Empörte Bürger haben sich auch bei Holz gemeldet. Für ihn gehört es sich einfach, die Regeln einzuhalten. Rettungswege zuzuparken und zu blockieren, könne er nicht verstehen. Der vergangene Sonntag, so fürchtet Holz, könnte nur ein Vorgeschmack auf den kommenden Sommer gewesen sein. "Es droht ein Kollaps, ein Fiasko." Schon jetzt seien "alle Dämme gebrochen", obwohl Biergärten oder die Herzogstandbahn noch nicht einmal offen hatten. Wenn sich viele Deutsche für einen Urlaub im eigenen Land entschieden, könne der Erholungsdruck auf den Süden Bayerns mit dem Walchensee oder dem Starnberger See umso mehr steigen. "Wir müssen zum Schutz der Bürger handeln."

Daher hat der Kochler Bürgermeister noch vor Pfingsten ein Treffen im bayerischen Innenministerium vereinbart. Er fordert zusätzliche Polizeikräfte für Kontrollen. Die Kochler Dienststelle allein könne diese Aufgabe nicht stemmen. Holz will zudem mehr Überwachungsstunden beim Kommunalen Zweckverband beantragen, um Parkverstöße besser ahnden zu können. Gemeinsam mit dem Tölzer Landratsamt wolle er ein neues Beschilderungskonzept für Park- und Halteverbote entwickeln. Eine Patentlösung aber er derzeit aber auch nicht, räumt Holz ein.

Etwa eine Stunde standen Autofahrer am vergangenen Sonntag über den Kesselberg auf der Rückfahrt vom Walchen- zum Kochelsee im Stau. Das lasse sich kaum verhindern, sagt der Tölzer Polizeichef Johannes Kufner. Die Einsatzkräfte versuchten ihr Möglichstes, die Ausflügler abhalten könnten sie nicht. Das Bedürfnis, sich in der Natur zu bewegen, wachse. Die Anwohner verstehe er. Aber die Situation gleiche sich entlang des bayerischen Alpenraums. Die Tölzer Polizei könne sich nicht allein auf den Ausflugsverkehr konzentrieren. Schließlich gelte es noch viele weitere Aufgaben zu bewältigen, etwa die Versammlungen mit Protesten zu den Regelungen während der Corona-Pandemie.

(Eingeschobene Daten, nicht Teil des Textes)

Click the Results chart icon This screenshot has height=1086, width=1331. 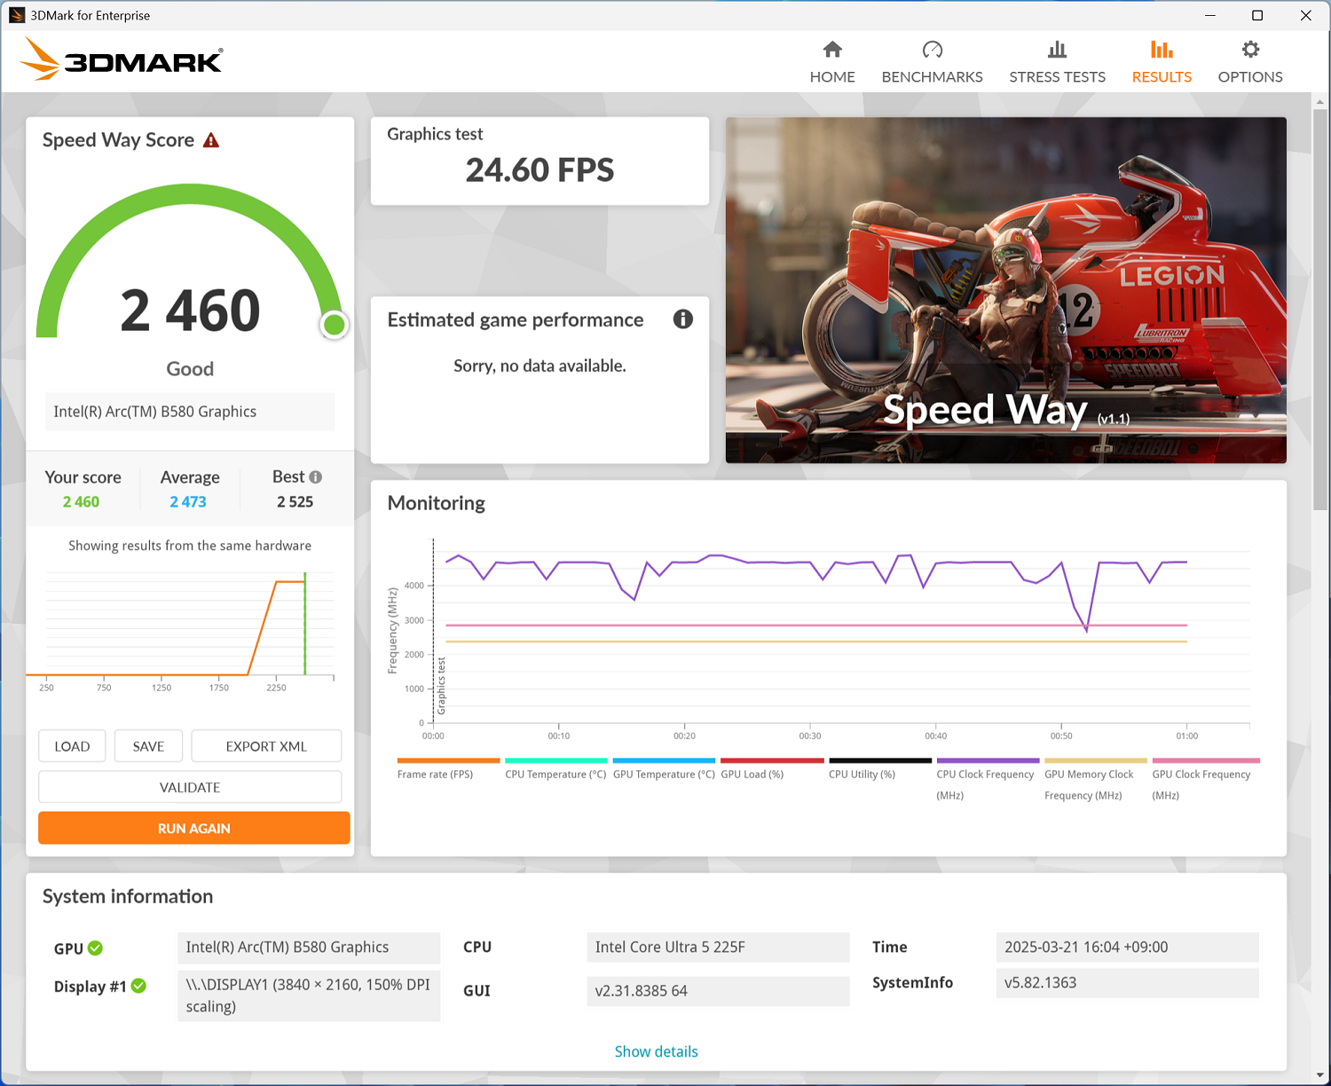[1162, 50]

Unterwegs sein wird auch die alpine Einsatzgruppe der Polizei. Überall postieren könnten sich deren Mitglieder aber nicht, sagt Stefan Sonntag. Viele Parkplätze seien vergangenes Wochenende überfüllt gewesen. Aber auf den Wanderwegen hätten sich die Freizeitsportler gut verteilt. Das "A und O" sei es, die Abstandsregelungen einzuhalten. Letztlich seien auch in erster Linie die Hüttenwirte für alle Hygieneregeln selbst verantwortlich, wenn sie jetzt aufsperrten.